# Bulk chocolates in Ontario



## toshibaaa (Nov 8, 2012)

I want to know what other available brands of chocolates that are available in Ontario excluding companies in ontario who does online stores. Also if you can provide the price for each one to do value comparsion and possible ranking them in taste/quality or pick which brand(s) you like the best

So far I know the available brands in Ontario.

Valrhona - 70% guanaja $74/3kg, 55% equatoriale $59/3kg, 40% jivara $67/3kg and 35% ivoire 75/3kg
Callebaut (callets) - bittersweet $122/10kg, semi sweet $117/10kg, milk $125/10kg, white $118/10kg
Lindt
Guittard
Cacao Barry

Currently I use valrhona and callebaut. I'm not a fan of Lindt and Guittard and I haven't tried cacao Barry ... I want to see if i can find a better affordable chocolate over valrhona because I like the milk and white chocolate over other brands so far but it pricey


----------



## foodpump (Oct 10, 2005)

• _Entries_
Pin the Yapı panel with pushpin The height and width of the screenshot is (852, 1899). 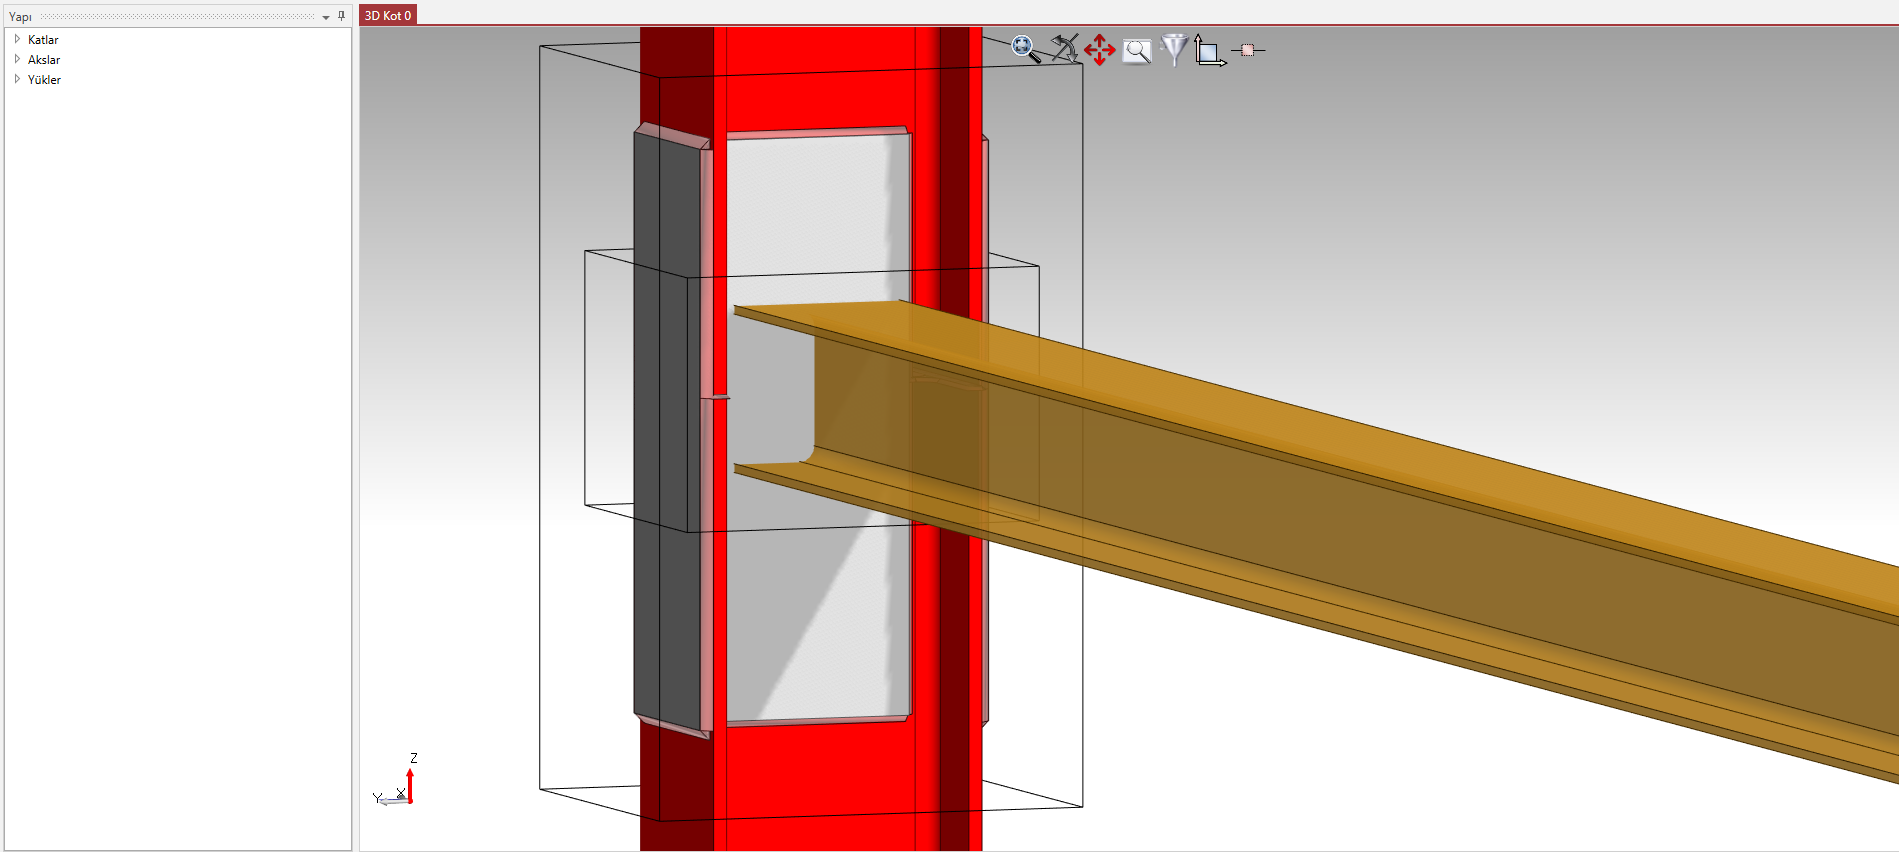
--
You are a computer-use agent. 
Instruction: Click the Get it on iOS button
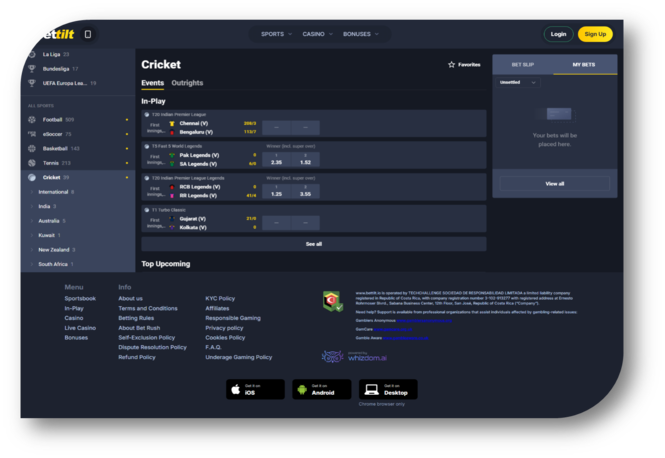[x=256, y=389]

• _What to work on_
1/ In the thread on bulk chocolates in Ontario, what price is listed for Callebaut milk callets?
2/ Extend the thread on bulk chocolates in Ontario by writing the next part, starting after its last line.
The lines have no connection to the forum thread about bulk chocolates in Ontario.

• _Replies_
1/ $125 for 10 kg.

2/
Are we talking bulk couverture coins/pellets in 10 kg packing here?

Price is always set according to volume.

I get bulk Lindt couverture directly from Toronto, but I'm paying a higher price then the guy who buys twice as much as me from the same company.

Remember this:  Callebaut has a huuuuuuge factory in St. Hyacinth, about an hour's drive from Montreal


----------



## toshibaaa (Nov 8, 2012)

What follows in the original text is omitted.